Tracking Information
First Submitted Date  ICMJE March 19, 2019
First Posted Date  ICMJE March 25, 2019
Last Update Posted Date March 25, 2019
Actual Study Start Date  ICMJE January 2016
Actual Primary Completion Date January 2018   (Final data collection date for primary outcome measure)
Current Primary Outcome Measures  ICMJE
 (submitted: March 20, 2019)
Childhood Autism Rating Scale version 2 (CARS2)measured after one year and after two years to compare the effect of hyperbaric oxygen therapy, Risperidone, both of them and the placebo effect [ Time Frame: two years ]
The CARS is a 15 items behavioral rating scale developed to identify autism as well as to quantitatively describe the severity of the disorder. The items are as follows: I. Relating to People; II. Imitation; III. Emotional Response; IV. Body Use; V. Object Use; VI. Adaptation to Change; VII. Visual Response; VIII. Listening Response; IX. Taste; Smell, and Touch Response and Use; X. Fear or Nervousness; XI. Verbal Communication; XII. Nonverbal Communication; XIII. Activity Level; XIV. Level and Consistency of Intellectual Response; and XV. General Impressions.
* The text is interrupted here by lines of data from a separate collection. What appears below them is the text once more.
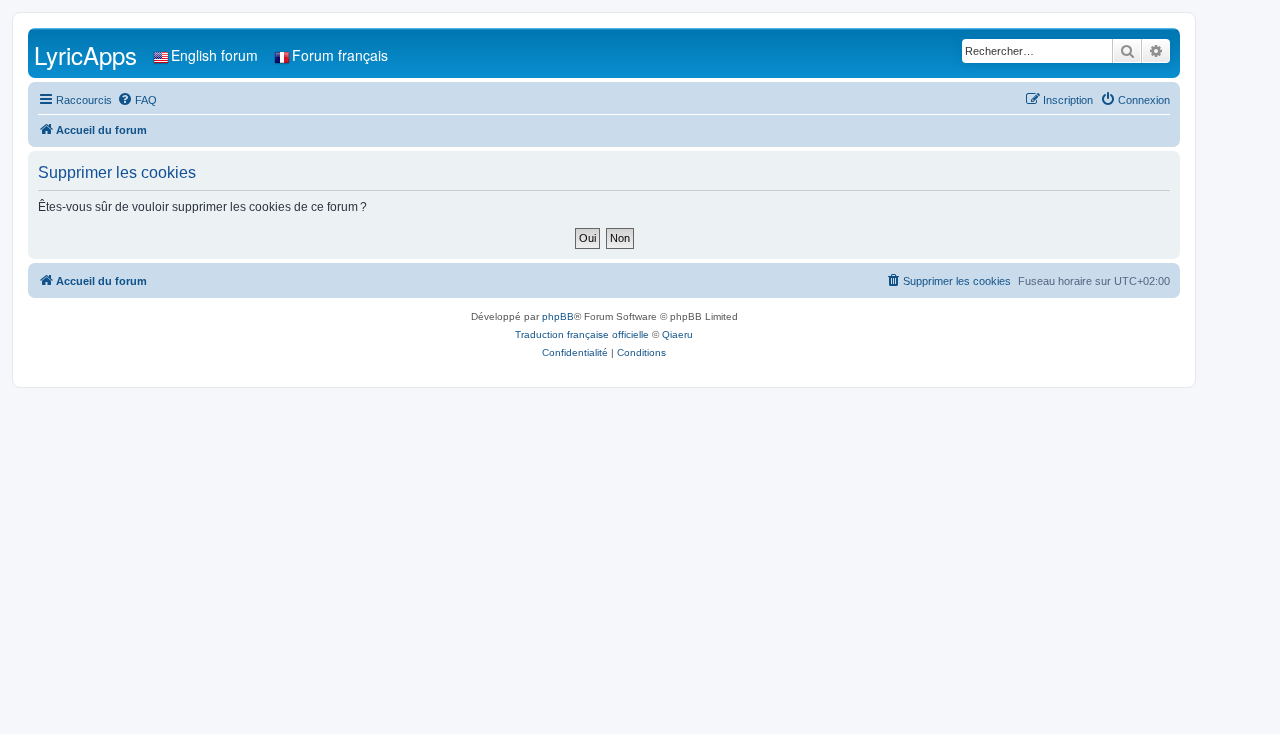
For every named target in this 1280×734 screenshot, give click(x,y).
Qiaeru (677, 334)
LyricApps (85, 54)
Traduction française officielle (582, 334)
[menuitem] (137, 100)
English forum (214, 55)
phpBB (558, 316)
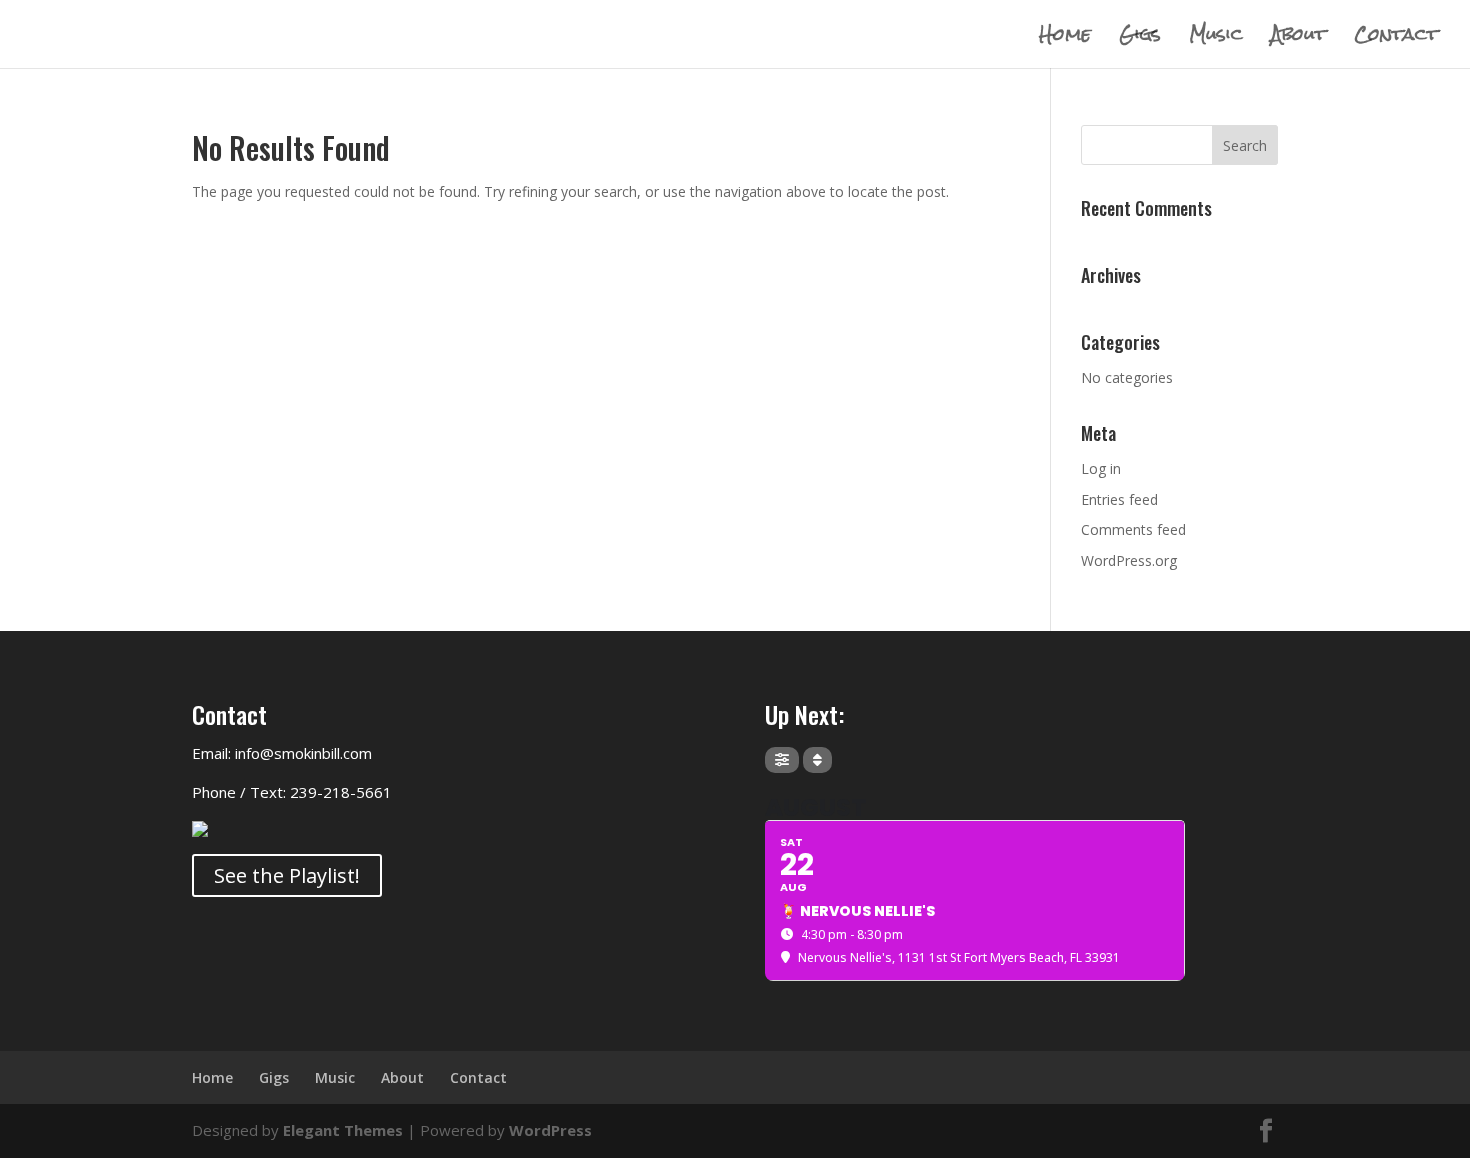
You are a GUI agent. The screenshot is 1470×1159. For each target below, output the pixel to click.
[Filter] (782, 760)
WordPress (550, 1130)
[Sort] (817, 760)
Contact (1396, 39)
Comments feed (1133, 529)
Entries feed (1119, 499)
Each item is scored from 1 (no pathology) to 4 (severe pathology) in 0.5 intervals. A total score of 15-29.5 is considered non-autistic to minimal; a score of 30-36.5 is considered mild to moderate autism; a score of 37-60 is considered severe autism (these are based on raw scores)
Original Primary Outcome Measures  ICMJE Same as current
Change History No Changes Posted
Current Secondary Outcome Measures  ICMJE Not Provided
Original Secondary Outcome Measures  ICMJE Not Provided
Current Other Pre-specified Outcome Measures Not Provided
Original Other Pre-specified Outcome Measures Not Provided
 
Descriptive Information
Brief Title  ICMJE Therapeutic Issues for Autism
Official Title  ICMJE Therapeutic Issues for Autism Spectrum Disorders: a Clinical Trial
Brief Summary This study aimed to show the effects of hyperbaric oxygen therapy and/or Risperidone in improving symptoms of autism
Detailed Description

Autism spectrum disorders (ASDs) are clinical disorders with multiple developmental disabilities in skills associated with overall behavior and communication. The term (ASD) includes Autistic Disorder (AD), Pervasive Developmental Disorder-Not Otherwise Specified (PDD-NOS), and Asperger's Disorder .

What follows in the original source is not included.